### WRITTEN TASK
Return each line of the records below as a string in a JSON list, with one string per line and blank lines omitted.

### DATA ROWS
↓↓↓
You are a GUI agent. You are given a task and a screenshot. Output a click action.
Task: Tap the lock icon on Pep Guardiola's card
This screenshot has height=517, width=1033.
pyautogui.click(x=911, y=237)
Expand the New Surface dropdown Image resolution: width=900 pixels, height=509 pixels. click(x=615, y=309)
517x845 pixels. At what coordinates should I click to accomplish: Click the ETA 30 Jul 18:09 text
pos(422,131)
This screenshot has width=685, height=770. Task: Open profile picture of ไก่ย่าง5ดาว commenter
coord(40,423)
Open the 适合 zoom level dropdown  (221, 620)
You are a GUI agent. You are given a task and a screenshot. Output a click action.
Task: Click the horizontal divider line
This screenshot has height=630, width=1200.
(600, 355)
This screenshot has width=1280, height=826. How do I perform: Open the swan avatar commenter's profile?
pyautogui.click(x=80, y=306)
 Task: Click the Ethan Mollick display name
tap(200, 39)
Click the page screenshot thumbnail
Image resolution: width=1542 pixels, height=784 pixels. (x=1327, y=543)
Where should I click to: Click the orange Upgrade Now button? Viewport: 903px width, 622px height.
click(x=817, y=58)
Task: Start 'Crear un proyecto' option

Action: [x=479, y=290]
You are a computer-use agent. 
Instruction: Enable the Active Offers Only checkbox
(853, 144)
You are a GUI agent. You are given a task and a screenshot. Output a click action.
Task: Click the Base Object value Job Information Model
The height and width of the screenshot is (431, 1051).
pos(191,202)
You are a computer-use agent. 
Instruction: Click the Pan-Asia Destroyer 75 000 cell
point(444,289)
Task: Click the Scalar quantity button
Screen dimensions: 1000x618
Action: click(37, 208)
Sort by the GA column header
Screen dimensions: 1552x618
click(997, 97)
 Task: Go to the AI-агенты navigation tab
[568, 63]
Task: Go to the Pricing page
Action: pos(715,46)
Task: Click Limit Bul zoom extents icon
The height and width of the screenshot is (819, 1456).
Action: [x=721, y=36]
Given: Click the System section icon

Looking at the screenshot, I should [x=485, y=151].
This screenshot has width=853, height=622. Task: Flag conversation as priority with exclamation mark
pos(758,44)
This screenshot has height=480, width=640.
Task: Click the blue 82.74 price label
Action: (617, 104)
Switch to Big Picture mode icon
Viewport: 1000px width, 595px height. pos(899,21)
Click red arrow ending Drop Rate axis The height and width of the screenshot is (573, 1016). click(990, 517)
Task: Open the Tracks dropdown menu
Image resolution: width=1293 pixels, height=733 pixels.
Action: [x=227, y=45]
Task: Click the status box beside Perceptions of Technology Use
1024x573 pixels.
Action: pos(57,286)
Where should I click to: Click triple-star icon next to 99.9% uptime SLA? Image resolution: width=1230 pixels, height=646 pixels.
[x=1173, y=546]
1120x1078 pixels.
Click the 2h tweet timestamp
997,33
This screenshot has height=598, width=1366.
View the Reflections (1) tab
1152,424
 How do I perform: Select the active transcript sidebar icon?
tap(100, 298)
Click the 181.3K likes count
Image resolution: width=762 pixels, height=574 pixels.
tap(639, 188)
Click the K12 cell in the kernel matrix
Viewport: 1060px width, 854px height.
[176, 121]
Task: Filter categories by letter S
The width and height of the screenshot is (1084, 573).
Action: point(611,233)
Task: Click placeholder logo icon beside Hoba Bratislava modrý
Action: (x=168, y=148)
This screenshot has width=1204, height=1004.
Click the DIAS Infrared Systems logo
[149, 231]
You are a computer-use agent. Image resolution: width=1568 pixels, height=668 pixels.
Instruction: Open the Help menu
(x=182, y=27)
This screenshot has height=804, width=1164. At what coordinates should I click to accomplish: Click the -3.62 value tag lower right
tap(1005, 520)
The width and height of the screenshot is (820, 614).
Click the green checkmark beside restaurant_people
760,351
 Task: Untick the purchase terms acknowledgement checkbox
↑↑↑
### SOLUTION TO THIS TASK
[
  "You are a GUI agent. You are given a task and a screenshot. Output a click action.",
  "Task: Tap the lock icon on Pep Guardiola's card",
  "This screenshot has height=517, width=1033.",
  "pyautogui.click(x=911, y=237)",
  "Expand the New Surface dropdown Image resolution: width=900 pixels, height=509 pixels. click(x=615, y=309)",
  "517x845 pixels. At what coordinates should I click to accomplish: Click the ETA 30 Jul 18:09 text",
  "pos(422,131)",
  "This screenshot has width=685, height=770. Task: Open profile picture of ไก่ย่าง5ดาว commenter",
  "coord(40,423)",
  "Open the 适合 zoom level dropdown  (221, 620)",
  "You are a GUI agent. You are given a task and a screenshot. Output a click action.",
  "Task: Click the horizontal divider line",
  "This screenshot has height=630, width=1200.",
  "(600, 355)",
  "This screenshot has width=1280, height=826. How do I perform: Open the swan avatar commenter's profile?",
  "pyautogui.click(x=80, y=306)",
  " Task: Click the Ethan Mollick display name",
  "tap(200, 39)",
  "Click the page screenshot thumbnail",
  "Image resolution: width=1542 pixels, height=784 pixels. (x=1327, y=543)",
  "Where should I click to: Click the orange Upgrade Now button? Viewport: 903px width, 622px height.",
  "click(x=817, y=58)",
  "Task: Start 'Crear un proyecto' option",
  "Action: [x=479, y=290]",
  "You are a computer-use agent. ",
  "Instruction: Enable the Active Offers Only checkbox",
  "(853, 144)",
  "You are a GUI agent. You are given a task and a screenshot. Output a click action.",
  "Task: Click the Base Object value Job Information Model",
  "The height and width of the screenshot is (431, 1051).",
  "pos(191,202)",
  "You are a computer-use agent. ",
  "Instruction: Click the Pan-Asia Destroyer 75 000 cell",
  "point(444,289)",
  "Task: Click the Scalar quantity button",
  "Screen dimensions: 1000x618",
  "Action: click(37, 208)",
  "Sort by the GA column header",
  "Screen dimensions: 1552x618",
  "click(997, 97)",
  " Task: Go to the AI-агенты navigation tab",
  "[568, 63]",
  "Task: Go to the Pricing page",
  "Action: pos(715,46)",
  "Task: Click Limit Bul zoom extents icon",
  "The height and width of the screenshot is (819, 1456).",
  "Action: [x=721, y=36]",
  "Given: Click the System section icon",
  "Looking at the screenshot, I should [x=485, y=151].",
  "This screenshot has width=853, height=622. Task: Flag conversation as priority with exclamation mark",
  "pos(758,44)",
  "This screenshot has height=480, width=640.",
  "Task: Click the blue 82.74 price label",
  "Action: (617, 104)",
  "Switch to Big Picture mode icon",
  "Viewport: 1000px width, 595px height. pos(899,21)",
  "Click red arrow ending Drop Rate axis The height and width of the screenshot is (573, 1016). click(990, 517)",
  "Task: Open the Tracks dropdown menu",
  "Image resolution: width=1293 pixels, height=733 pixels.",
  "Action: [x=227, y=45]",
  "Task: Click the status box beside Perceptions of Technology Use",
  "1024x573 pixels.",
  "Action: pos(57,286)",
  "Where should I click to: Click triple-star icon next to 99.9% uptime SLA? Image resolution: width=1230 pixels, height=646 pixels.",
  "[x=1173, y=546]",
  "1120x1078 pixels.",
  "Click the 2h tweet timestamp",
  "997,33",
  "This screenshot has height=598, width=1366.",
  "View the Reflections (1) tab",
  "1152,424",
  " How do I perform: Select the active transcript sidebar icon?",
  "tap(100, 298)",
  "Click the 181.3K likes count",
  "Image resolution: width=762 pixels, height=574 pixels.",
  "tap(639, 188)",
  "Click the K12 cell in the kernel matrix",
  "Viewport: 1060px width, 854px height.",
  "[176, 121]",
  "Task: Filter categories by letter S",
  "The width and height of the screenshot is (1084, 573).",
  "Action: point(611,233)",
  "Task: Click placeholder logo icon beside Hoba Bratislava modrý",
  "Action: (x=168, y=148)",
  "This screenshot has width=1204, height=1004.",
  "Click the DIAS Infrared Systems logo",
  "[149, 231]",
  "You are a computer-use agent. Image resolution: width=1568 pixels, height=668 pixels.",
  "Instruction: Open the Help menu",
  "(x=182, y=27)",
  "This screenshot has height=804, width=1164. At what coordinates should I click to accomplish: Click the -3.62 value tag lower right",
  "tap(1005, 520)",
  "The width and height of the screenshot is (820, 614).",
  "Click the green checkmark beside restaurant_people",
  "760,351",
  " Task: Untick the purchase terms acknowledgement checkbox"
]